■ **EXERCISE PROMPT**:
Rewrite these rows with each "screenshot" changed to "screen capture" and every other word kept as it is. Leave the pictures out.

■ **PROVIDED RECORDS**:
════

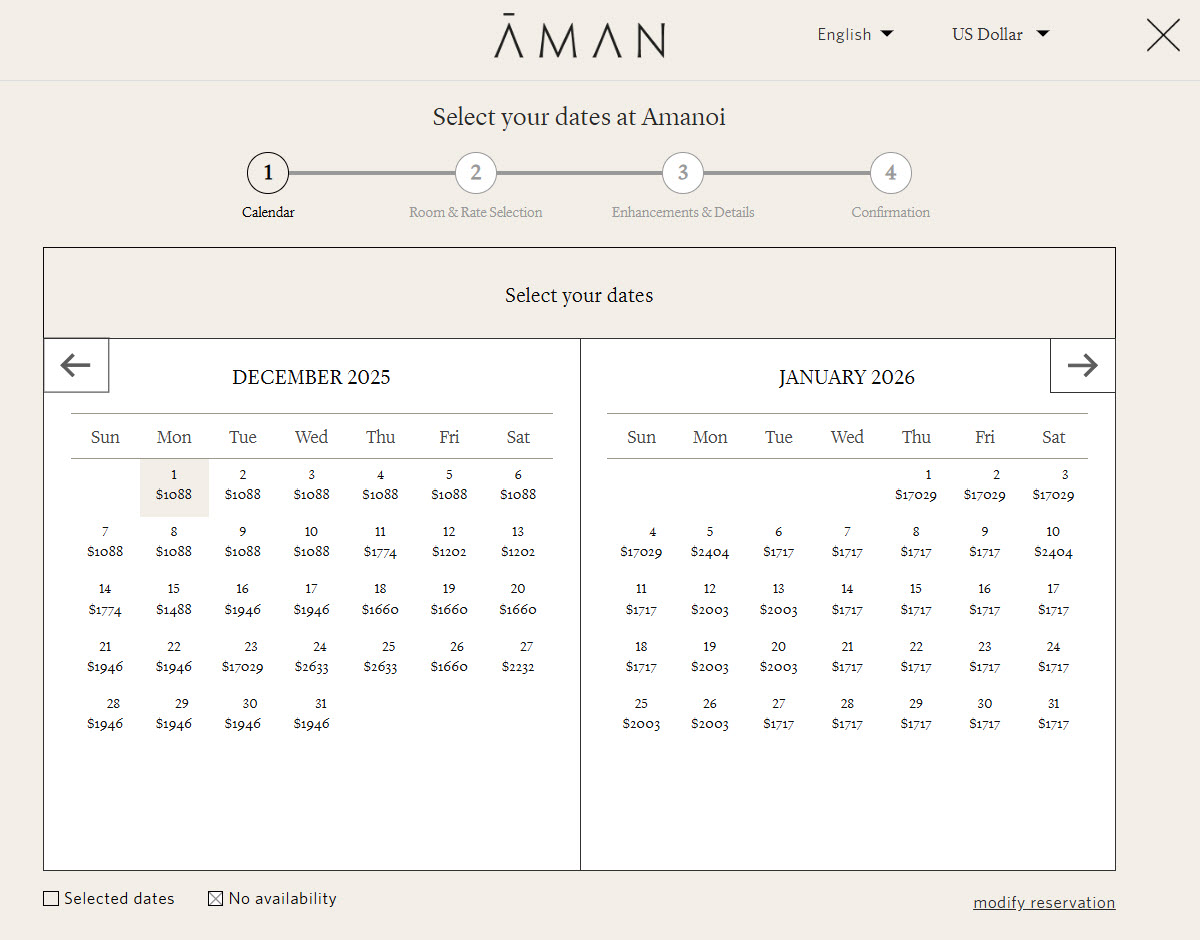1200x940 pixels.
Task: Choose January 10 priced at $2404
Action: 1053,543
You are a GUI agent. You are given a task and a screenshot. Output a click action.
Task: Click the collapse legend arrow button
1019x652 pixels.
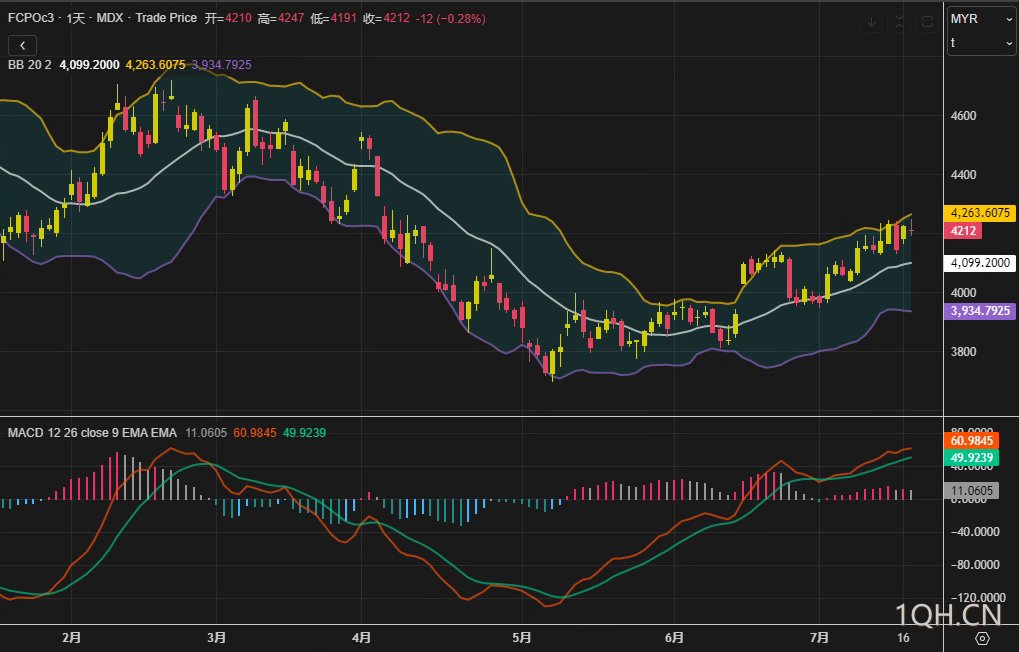pyautogui.click(x=22, y=45)
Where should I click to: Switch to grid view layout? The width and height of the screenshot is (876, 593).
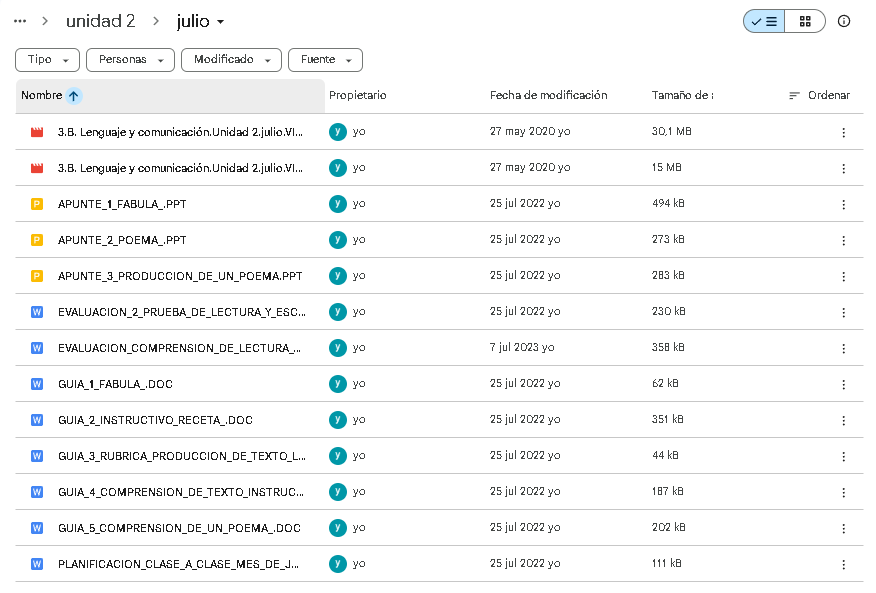pos(805,21)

════

■ **COMPLETE OUTPUT**:
1200x940 pixels.
Task: Choose January 10 priced at $2404
Action: 1053,543
You are a GUI agent. You are given a task and a screen capture. Output a click action.
Task: Click the collapse legend arrow button
1019x652 pixels.
pyautogui.click(x=22, y=45)
Where should I click to: Switch to grid view layout? The width and height of the screen capture is (876, 593).
pos(805,21)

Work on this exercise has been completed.